=== Page text ===
───
- Linear Search
Bubble Sort
The simplest sorting algorithm. It works by repeatedly swapping the adjacent elements if they are in the wrong order. It starts at the beginning of an unsorted array and 'bubbles up' unsorted values towards the end, until the array is completely sorted.
+ Simple, Elements are swapped in place without additional temporary storage
− Multiple iterations, Not efficient with a list with many items, Quadratic time complexity (O(n^2))
Selection Sort
An in-place, unstable, comparison algorithm.
It works by starting in the first position, assuming this holds the element with the smallest (or biggest) value. It selects the minimum value in a list and swaps it with the first value in the list. Then, it starts at the second position, selects the element of the array with the smallest value and it swaps with the second element. It goes on until the list is sorted.
+ Simple, Good performance on a small list
− Pure performance when dealing with a big list, Quadratic time complexity (O(n^2))
Insertion Sort
A highly intuitive, stable, in-place, and of comparison-type. The list is divided into two parts, the left, which is sorted, and the right (unsorted). Initially, the left (sorted) is empty and the right is the entire input list. The element with the minimun value is selected from the unsorted list and it is mooved to the left side (sorted). The boundary of the unsorted list is moved each time to the right by removing one element.
───
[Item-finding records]

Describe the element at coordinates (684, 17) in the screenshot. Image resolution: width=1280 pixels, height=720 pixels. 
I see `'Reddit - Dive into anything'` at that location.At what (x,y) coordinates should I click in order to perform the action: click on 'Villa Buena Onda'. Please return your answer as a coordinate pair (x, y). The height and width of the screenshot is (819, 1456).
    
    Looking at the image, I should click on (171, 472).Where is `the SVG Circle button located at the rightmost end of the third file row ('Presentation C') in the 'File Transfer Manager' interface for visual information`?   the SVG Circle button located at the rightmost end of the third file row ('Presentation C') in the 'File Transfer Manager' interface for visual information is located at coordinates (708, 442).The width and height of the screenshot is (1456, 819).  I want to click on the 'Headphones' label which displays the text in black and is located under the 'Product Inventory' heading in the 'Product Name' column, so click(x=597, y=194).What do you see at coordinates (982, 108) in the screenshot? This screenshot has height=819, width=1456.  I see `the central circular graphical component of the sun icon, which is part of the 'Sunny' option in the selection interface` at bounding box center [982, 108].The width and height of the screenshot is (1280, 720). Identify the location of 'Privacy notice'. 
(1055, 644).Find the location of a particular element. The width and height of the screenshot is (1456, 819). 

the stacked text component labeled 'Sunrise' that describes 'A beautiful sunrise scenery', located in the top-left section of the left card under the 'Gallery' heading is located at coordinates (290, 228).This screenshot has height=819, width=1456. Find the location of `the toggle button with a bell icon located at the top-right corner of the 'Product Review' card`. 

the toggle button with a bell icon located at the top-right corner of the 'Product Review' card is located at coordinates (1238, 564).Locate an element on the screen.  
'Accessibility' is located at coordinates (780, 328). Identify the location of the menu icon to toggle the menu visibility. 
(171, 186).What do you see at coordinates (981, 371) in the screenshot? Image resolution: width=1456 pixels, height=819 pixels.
───
=== List of tasks ===
**A)** According to the sorting algorithms text, what does the left part of the list hold when Insertion Sort begins?
**B)** Extend the sorting algorithms text, beginning after its final sentence.

=== The responses ===
**A)** Nothing; it is empty.

**B)**
+ Simple, Performance advantage over complicated algorithms in some cases
− It has O(n^2) time complexity.
Quick Sort
A divide-and-conquer algorithm. An in-place sorting algorithm. This type breaks down the list in two (or more) lists. An element is picked as pivot. Then, it performs the sorting on these sub-lists. The pivot might be the first or the last element, a random element or some other element, and the list is partitioned around the pivot. Recursion is used and the lists are combined in a final result.
+ Used for solving difficult problems, Efficient use of memory, Faster than other sorting algorithms, O(nlog(n)) performance
− The efficiency is dependent on the choice of pivot (worst case: always pick the smallest / greatest element as pivot, best case: pick the middle element)